The other night I popped in my DVD of this classic RKO western more out of curiosity than real desire. I had picked up the disc recently for $3 and felt that it was worth that price just to see another Richard Dix film. I've become a fan of Mr. Dix in the last few years even if I often find his mannered form of acting much more suited to the stage or the silent screen than to sound films. But though I think Dix sometimes seems as if he's posing for a still photo or projecting to the back rows there is something compelling about his screen presence that keeps my eyes glued to him. It helps that the 1930's movies I've seen him in have been surprising in some ways with 1935's THE TUNNEL a.k.a. TRANSATLANTIC TUNNEL being a great science fiction tale that treats it's fantastic subject seriously. Dix sells every minute of the story and makes the drama (or melodrama) work even when it shouldn't.


CIMARRON (1931) marked the only time Dix was nominated for the Academy Award for Best Actor and it's clear that (my complaints about early sounds screen acting to the side) he earned the good notices. He plays 19th century adventurer Yancey Cravat, a man determined to be present to see the American empire stretch west. The film starts with the Oklahoma land rush of 1889 which prompts thousands to travel to the Oklahoma Territory to grab free government land. Cravat tries his hand at this but is bested by a woman who uses his kind nature against him to lay claim to the parcel he had his eye on. Refusing to let this distress him he moves his wife and son to the boom town of Osage that has sprung up out of the Oklahoma prairie. There Yancey establishes the Osage Wigwam, a weekly newspaper, and uses it to turn the raucous frontier camp into a respectable town.

The film covers more than forty years in the life of Yancey and, more to the point, his long suffering wife Sabra played by the fantastic (and also Academy Award nominated) Irene Dunne. Numerous times over those forty years her husband leaves her and the children behind to see the next new exciting expansion of the country to the west. Sabra shows herself to be a brilliant businesswoman keeping the newspaper going and growing while raising the family and eventually running for elected office. In the end, she is really the hero of the tale even if the film has Yancey pop in on occasion to challenge her to be more open and civic minded. I guess in the 1930's we just couldn't have those ladies getting it in their heads that they knew everything, huh? Regardless, Miss Dunne is fantastic and deserved her Award nomination just as much as Dix did. In fact, she had the harder job as she never had the chance to be as bombastically over-the-top as her co-star is allowed to be in certain scenes.

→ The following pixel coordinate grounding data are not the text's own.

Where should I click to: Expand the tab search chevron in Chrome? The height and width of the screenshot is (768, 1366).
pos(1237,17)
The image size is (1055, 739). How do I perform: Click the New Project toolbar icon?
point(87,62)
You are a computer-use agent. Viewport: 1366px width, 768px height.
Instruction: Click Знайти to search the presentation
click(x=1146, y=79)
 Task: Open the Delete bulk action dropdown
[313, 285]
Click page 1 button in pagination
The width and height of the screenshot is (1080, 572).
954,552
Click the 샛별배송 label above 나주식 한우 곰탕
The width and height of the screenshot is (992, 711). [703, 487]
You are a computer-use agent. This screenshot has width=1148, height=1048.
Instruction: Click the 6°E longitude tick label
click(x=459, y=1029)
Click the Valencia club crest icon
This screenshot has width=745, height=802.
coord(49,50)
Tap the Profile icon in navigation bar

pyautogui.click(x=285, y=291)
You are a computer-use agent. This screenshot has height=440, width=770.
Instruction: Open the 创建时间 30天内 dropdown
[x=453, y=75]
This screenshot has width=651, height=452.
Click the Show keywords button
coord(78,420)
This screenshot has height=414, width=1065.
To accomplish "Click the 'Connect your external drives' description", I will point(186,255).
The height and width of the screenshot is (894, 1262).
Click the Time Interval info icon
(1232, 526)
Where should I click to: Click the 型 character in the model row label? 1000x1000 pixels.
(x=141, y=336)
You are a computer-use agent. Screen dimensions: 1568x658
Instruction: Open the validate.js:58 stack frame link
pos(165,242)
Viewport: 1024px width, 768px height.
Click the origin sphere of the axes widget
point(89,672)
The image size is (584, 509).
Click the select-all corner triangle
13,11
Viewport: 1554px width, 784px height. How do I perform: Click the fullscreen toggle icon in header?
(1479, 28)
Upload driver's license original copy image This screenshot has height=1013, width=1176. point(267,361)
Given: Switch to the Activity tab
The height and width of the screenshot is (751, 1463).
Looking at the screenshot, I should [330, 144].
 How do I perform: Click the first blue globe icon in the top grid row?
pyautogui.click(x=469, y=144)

Although I'm partial to film from the 30's and 40's I'll admit that I was not expecting to like this film very much. I know it's silly but I've developed an aversion to movies that come to me sporting Academy Award nominations and CIMARRON had seven - three of which it won! I'm glad I ignored these accolades and gave it a try because it was one of the quickest two hours I've had watching movies in 2017. I heartily recommend this film to the curious film fan wondering what a pre-code epic about American history might look like. I think you'll be entertained! 




2 comments:

K said...

Dick Dix.

Rod Barnett said...

Makes you wonder what his middle name was! Lance?